Helaas, zo werkte het (toen toch nog) wél. Uiteindelijk verzoenen Anderlecht en Gent zich na een etentje tijdens het pinksterweekend en gaat Boussoufa in de zomer van 2006 voor een recordbedrag van 4 miljoen euro naar Brussel, samen met Lucas Biglia. De ene moet Walter Baseggio opvolgen, de ander Pär Zetterberg. Het nummer van de Zweed weigert Boussoufa wel. ‘Eerst vond ik het een eer, maar nadien dacht ik: nee, toch maar niet. Hij heeft al zo veel bewezen voor Anderlecht.’

Boussoufa vertrok niet veel later naar Anderlecht
Boussoufa vertrok niet veel later naar Anderlecht© Belga Image

Ivan De Witte slikt zijn dure eed node in. Hij vreest dat Bous, inmiddels ook Marokkaans international, de wet van ’78 zal gebruiken en tegen een kleine schadevergoeding zal vertrekken, en anderzijds is er de bouw van wat toen nog het nieuwe Arteveldestadion moest worden die maar niet van de grond komt. Spelers kunnen moeilijk beloftes worden gedaan. Bovendien kan met het transfergeld de schuld verder worden gedelgd en staat op de achtergrond al een vervanger klaar. Ene Bryan Ruiz González.

Bousoufa begint in Anderlecht aan een mooie carrière die hem ook internationaal roem oplevert. Minpuntje: zijn terugkeer naar Gent in 2016, een beslissing die De Witte doordrukte.
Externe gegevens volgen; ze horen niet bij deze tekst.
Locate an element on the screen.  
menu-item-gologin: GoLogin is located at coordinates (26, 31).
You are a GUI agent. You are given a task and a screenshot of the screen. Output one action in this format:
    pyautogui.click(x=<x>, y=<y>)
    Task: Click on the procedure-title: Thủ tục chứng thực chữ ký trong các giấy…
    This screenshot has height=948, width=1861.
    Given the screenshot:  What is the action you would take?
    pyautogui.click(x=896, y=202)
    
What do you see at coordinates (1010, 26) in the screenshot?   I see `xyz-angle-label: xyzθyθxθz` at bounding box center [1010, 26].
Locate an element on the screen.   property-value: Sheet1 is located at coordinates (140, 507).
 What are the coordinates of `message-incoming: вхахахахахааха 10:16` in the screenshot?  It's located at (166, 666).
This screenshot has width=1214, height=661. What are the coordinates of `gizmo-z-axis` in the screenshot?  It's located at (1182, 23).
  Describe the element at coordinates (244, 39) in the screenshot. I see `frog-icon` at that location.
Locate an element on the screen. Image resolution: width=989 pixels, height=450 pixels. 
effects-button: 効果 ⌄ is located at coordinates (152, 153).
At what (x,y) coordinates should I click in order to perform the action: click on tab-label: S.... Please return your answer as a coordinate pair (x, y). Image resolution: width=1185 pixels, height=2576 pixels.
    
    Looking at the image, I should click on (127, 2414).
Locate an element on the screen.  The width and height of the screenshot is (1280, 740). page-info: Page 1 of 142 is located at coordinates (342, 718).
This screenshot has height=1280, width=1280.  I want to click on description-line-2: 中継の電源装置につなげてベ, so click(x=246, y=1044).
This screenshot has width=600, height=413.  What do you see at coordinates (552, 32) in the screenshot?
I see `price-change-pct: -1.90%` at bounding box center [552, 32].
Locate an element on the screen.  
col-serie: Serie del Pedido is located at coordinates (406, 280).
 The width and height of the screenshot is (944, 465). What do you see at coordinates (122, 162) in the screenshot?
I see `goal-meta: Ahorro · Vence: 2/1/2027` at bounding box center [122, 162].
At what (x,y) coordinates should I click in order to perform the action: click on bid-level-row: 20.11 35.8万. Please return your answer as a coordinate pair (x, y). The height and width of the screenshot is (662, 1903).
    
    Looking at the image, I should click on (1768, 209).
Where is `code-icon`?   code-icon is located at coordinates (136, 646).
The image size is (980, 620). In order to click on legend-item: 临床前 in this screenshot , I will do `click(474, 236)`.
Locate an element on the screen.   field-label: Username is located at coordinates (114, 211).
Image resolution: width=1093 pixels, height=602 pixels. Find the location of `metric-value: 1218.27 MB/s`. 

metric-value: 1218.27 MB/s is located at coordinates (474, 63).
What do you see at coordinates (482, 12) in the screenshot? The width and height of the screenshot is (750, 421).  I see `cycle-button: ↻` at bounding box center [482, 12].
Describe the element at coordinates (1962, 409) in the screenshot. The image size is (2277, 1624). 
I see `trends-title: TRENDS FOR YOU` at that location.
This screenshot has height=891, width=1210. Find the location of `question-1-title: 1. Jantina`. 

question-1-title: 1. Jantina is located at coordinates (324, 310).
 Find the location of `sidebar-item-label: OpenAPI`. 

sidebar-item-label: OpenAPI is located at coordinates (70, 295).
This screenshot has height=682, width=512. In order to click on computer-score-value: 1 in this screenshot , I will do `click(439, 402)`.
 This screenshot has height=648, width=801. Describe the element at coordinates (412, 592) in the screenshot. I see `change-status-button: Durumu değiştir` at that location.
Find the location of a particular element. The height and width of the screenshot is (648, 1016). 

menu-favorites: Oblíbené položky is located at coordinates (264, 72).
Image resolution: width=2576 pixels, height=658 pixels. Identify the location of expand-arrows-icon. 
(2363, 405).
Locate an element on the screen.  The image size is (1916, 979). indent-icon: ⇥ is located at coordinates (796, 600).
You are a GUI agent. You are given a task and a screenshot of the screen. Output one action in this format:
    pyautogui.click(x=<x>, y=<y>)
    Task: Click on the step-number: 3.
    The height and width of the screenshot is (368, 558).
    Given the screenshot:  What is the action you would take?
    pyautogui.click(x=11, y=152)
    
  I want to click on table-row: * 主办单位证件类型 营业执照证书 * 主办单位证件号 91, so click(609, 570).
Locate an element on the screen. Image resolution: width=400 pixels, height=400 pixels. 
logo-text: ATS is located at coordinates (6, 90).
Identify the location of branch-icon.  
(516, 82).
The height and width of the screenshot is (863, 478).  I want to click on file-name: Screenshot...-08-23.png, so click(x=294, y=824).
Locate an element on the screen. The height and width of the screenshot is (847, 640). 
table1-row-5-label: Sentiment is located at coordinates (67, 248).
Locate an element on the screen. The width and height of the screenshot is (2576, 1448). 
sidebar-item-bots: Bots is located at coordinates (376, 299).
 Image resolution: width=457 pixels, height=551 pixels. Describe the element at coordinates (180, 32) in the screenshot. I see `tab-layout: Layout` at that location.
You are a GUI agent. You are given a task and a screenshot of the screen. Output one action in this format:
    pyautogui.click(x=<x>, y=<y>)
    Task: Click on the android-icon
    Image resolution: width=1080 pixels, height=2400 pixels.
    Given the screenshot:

Hij zal maar een handvol wedstrijden spelen en op 8 mei, als Club Brugge met 1-4 komt winnen en José Izquierdo de held van de avond is, is Boussoufa gewoon toeschouwer. Bij het betreden van het stadion herkent de steward hem niet en hij onderwerpt hem aan een veiligheidscontrole. Zoals elke fan wordt Boussoufa afgetast. Dat zijn terugkeer zo anoniem zou eindigen, had wellicht niemand verwacht.